On a related note: RDBMSes may not offer the richest relational model, but it’s a shame that in most SOA implementations you lose what little you have. Data is broken up into services related portions. Next it’s serialized to xml or something similar. Relations between data from different services is lost, circular relationships are lost when translated to hierarchical data. Yet another good reason to have a good look at REST, which could restore the ability to have cross service data relationships.
But remember: Your data wants to be free.
February 17th, 2009 at 5:44 pm (#)
RDBMS’s does bind you to a specific way to model your data. There are two typical scenarios that doesn’t fit into that model very well: 1. semi-structured data. 2. data about social/other networks. That’s why the big scale sites go for homegrown solutions, not RDBMS, when they face those scenarios.

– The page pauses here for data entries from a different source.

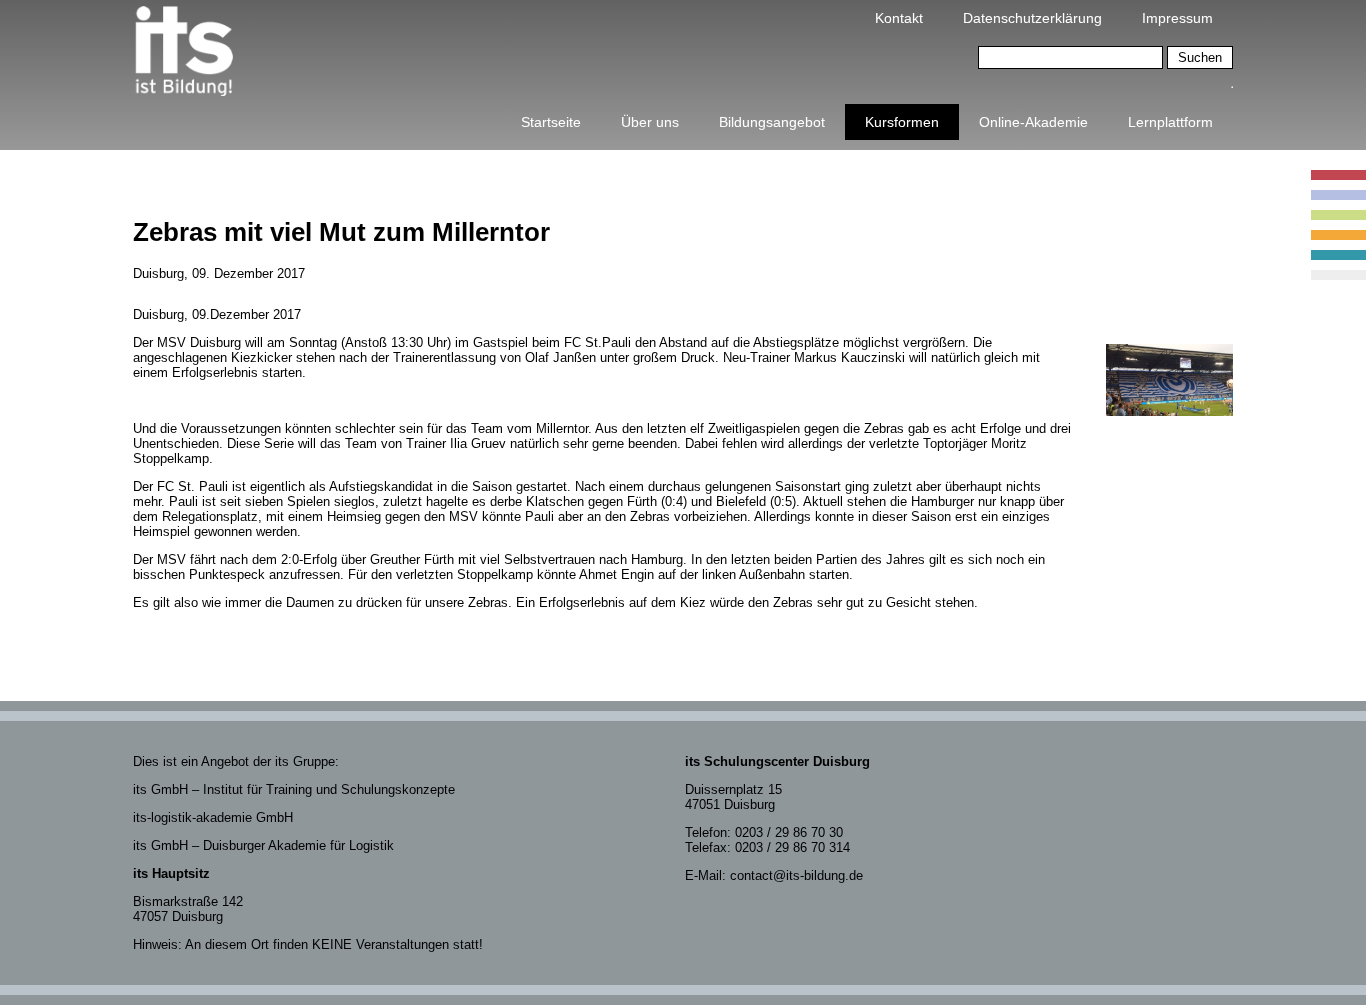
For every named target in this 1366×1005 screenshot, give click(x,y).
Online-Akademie (1033, 122)
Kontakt (899, 18)
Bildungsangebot (772, 122)
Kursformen (902, 122)
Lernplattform (1170, 122)
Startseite (551, 122)
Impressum (1177, 18)
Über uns (650, 122)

I really don’t understand your focus on how data is stored. The nice thing about REST in my opinion is that applications can expose an external API, where the client doesn’t have to bother about the underlying technology at all. The problem may be that this isn’t standardized yet, so there a lack of tool support. — Actually the great tool support could be one of the big advantages of RDBMS today!

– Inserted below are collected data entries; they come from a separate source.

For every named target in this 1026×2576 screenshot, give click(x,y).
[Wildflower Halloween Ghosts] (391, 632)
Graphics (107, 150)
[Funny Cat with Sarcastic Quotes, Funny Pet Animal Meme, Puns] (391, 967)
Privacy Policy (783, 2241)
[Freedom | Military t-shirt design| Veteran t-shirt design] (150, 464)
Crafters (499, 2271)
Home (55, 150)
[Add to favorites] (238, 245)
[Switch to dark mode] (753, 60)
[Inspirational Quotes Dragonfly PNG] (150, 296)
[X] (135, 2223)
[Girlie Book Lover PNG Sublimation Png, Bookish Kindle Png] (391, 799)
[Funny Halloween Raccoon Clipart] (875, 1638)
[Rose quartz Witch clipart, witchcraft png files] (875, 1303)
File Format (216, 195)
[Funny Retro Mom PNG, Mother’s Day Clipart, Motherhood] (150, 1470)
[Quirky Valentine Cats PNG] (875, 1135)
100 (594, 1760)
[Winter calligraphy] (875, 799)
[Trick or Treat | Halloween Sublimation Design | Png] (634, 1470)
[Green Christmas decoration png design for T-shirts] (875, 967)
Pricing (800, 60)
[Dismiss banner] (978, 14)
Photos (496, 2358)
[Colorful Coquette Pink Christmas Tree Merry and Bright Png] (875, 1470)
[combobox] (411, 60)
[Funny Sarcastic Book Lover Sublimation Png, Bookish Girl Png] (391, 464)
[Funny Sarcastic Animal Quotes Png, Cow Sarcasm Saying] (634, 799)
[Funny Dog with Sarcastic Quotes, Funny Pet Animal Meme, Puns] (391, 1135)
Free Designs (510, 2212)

If you want to store data in a truly application-agnostic way, RDF could be the way to go. It’s a standardized way of expressing data as a graph. And most application data fits good in the graph model. There are also multiple implementations of RDF stores and some tools. Neo4j is a generic graph database, but does also have a RDF layer on top. BTW, RDF is all about resources/URIs/links or a “metadata data model” if you like
There’s also a standardized query language as well (SPARQL).
As for OODB, I second that they are to tightly bound to the programming languages. It shouldn’t be relevant if you just consume a resource, but from a development perspective it’s a pain! — On the other hand RDBMS can be a pain too during development. Like when going from one-to-many to many-to-many for some relationship. In a graph database this requires no work on the database at all, just add the new data! So that would be one more scenario, but more from the development perspective: evolving schemas. Here you can read about evolving databases over time: http://push.cx/2009/rules-of-database-app-aging
February 17th, 2009 at 6:01 pm (#)
Graph databases may be a better solution than rdbms, i don’t know, haven’t got any experience with them. As you say, it’s not that important if the solution is universal enough that you can use if from any application.
One important requirement in my opinion would be a declarative query engine, which would enable you to easily get the data required. I think rdf is xml, so xquery could be a solution here.
In the long term, REST may be the ultimate solution, but we need a good query engine first. Maybe existing xquery engines could be used, or extended to serve this purpose?
Is there already a json-query extension to xquery? JQuery would be a good name, but i’m afraid that’s taken.
Just done some research, looks like some smart people have already done this: JAQL. A xquery implementation for json. It seems to work with Haadop.